On July 10th the Family Rights Group launched their report on the use of section 20 accommodation in England (section 76 in Wales – I will refer to section 20 throughout this post). We heard from Caroline Lynch, the author of the report and the Principal Legal Adviser of the Family Rights Group. The inquiry into the use of section 20 came about following growing unease about the impact of supposed ‘voluntary’ arrangements on parents, many of whom had no idea about the consequences or reach of a ‘section 20’.

[For further information about the law and practice governing the current use of section 20, please see The Transparency Project guidance note. EDIT – I have commented further about the legal framework governing making a placement order and discussed my concerns about why his needs to form part of the debate]

The report poses 4 central questions – What was the original purpose behind section 20? Is that purpose valid today? How is it being used? And what needs to change? Caroline’s  fundamental message was that we all must be better equipped to work in partnership – parents should not feel afraid of asking for help or that a few days respite care could lead to their baby being adopted.

Section 20 accommodation is used for a very wide range of circumstances – short respite care, long term care of disabled children, to house unaccompanied minors or as a precursor to care proceedings. As Caroline said “its breadth is as challenging as it is valuable”.

We heard from a parent and a foster carer about their experiences of working with social workers under the umbrella of section 20 and their experiences were sadly similar.  They echoed the Report’s findings of ‘soft coercion’ and pressure being applied and no one explaining what was happening (Louise Tickle has written more about one parent’s experiences in the Guardian today).

This is particularly worrying when considering ‘foster to adopt’ placements and the concern expressed by Cathy Ashley that this could lead to ‘adoption by stealth’ when parents are pressured into agreeing placements for babies which may be very hard to ‘unpick’ down the line. This is the key problem with section 20 – unlike parents facing care proceedings, there is no legal aid available to give advice to parents being asked to accommodate their children ‘voluntarily’.

We then heard from Alisdair Smith of the London Borough of Southwark, which has 477 children in its care. 165 (34%) are accommodated under section 20. His LA had reviewed its practice after the judgment in Re N [2015] where the President had made it clear the ‘misuse’ of section 20 would no longer be tolerated.
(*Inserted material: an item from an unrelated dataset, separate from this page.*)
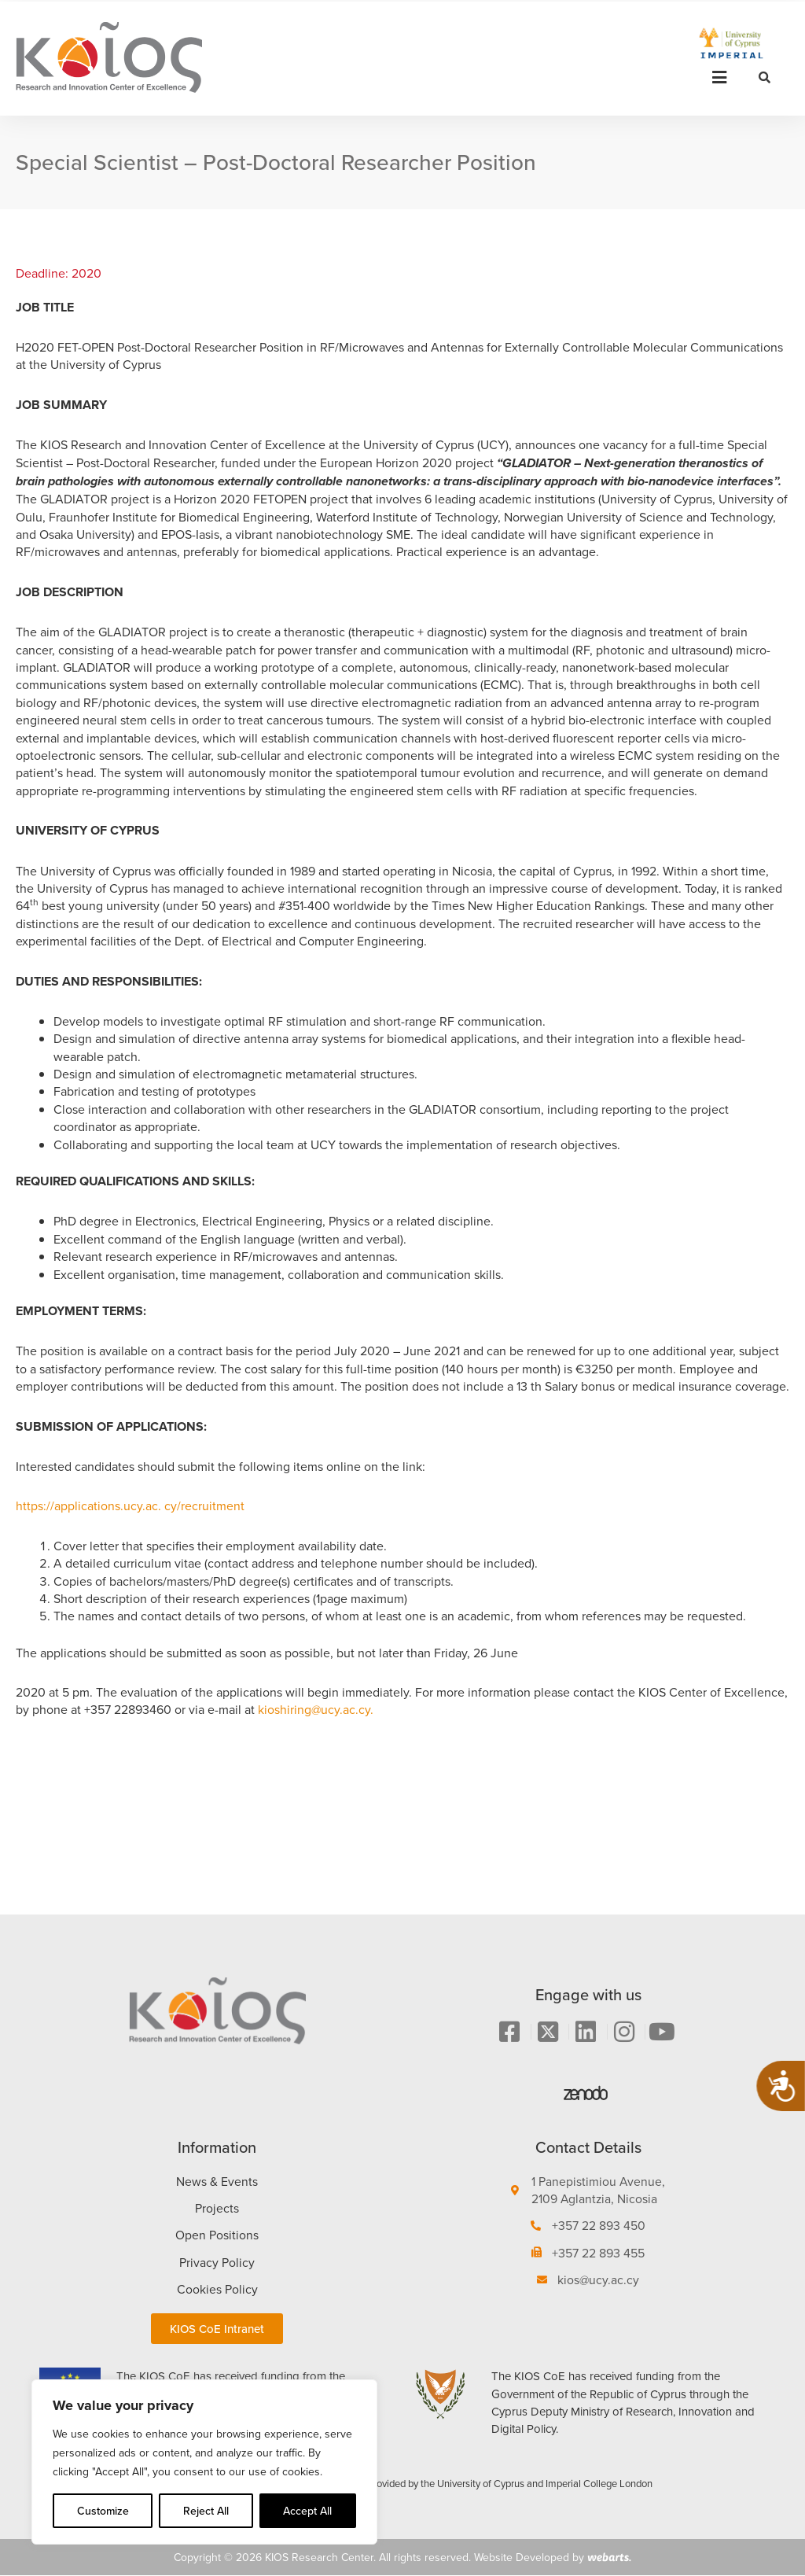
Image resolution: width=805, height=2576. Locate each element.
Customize (103, 2511)
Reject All (206, 2511)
The use of section 20 was ultimately ‘about the values and principles of our practitioners and how they are supported by managers…. we need an ethical approach’. He agreed a ‘national template’ for section 20 agreements would be useful; making it clear to parents that they still kept their parental responsibility and could remove their children from section 20 accommodation without notice.

Finally we heard from the President, who pulled no punches.

He commented on the seemingly inexorable rise in the number of care cases, landing in a system with no corresponding increase in resources or judges. No one seems to know WHY this is happening but the President speculated that one possible cause was LAs ‘reacting’ to what they thought judges were saying. Further research is desperately needed to try and find out the root causes for this worrying increase in the number of children subject to care proceedings.

The President made it clear he did not disparage the long term use of section 20 in cases where it was needed. What was unacceptable was using section 20 for long periods of time as a precursor to care proceedings or to attempt to side step court scrutiny.

The President had nothing but praise for the work of the FRG and the efforts it made to mitigate the lack of formal state help for the parents in such circumstances.

But it is not a comfortable thought that we are relying upon a charity to fill such a serious gap in state provision. As the President commented – the real safeguard for parents against arbitrary interference from the State are ‘tough lawyers’ who are prepared to argue cases.

Where next?

Caroline set out the Report’s recommendations in light of their findings

  • the Government urgently needs to address the financial pressures on child welfare services and the lack of support for families
  • LAs need to review what data they collect about looked after children. They need to KNOW this cohort and in particular at what stage did they become subject to section 20 accommodation
  • The Government needs to commission research to help us understand how section 20 is used
  • We need a ‘national template’ for a section 20 agreement which sets out clearly the legal consequences of such arrangements, and that parents retain their PR throughout.
  • Parents with learning difficulties should not be excluded from working in partnership but should be given the tools and support necessary to allow them to take part in the process
  • With regard to ‘foster to adopt’ placements, they must be subject to court scrutiny and parents must be properly informed.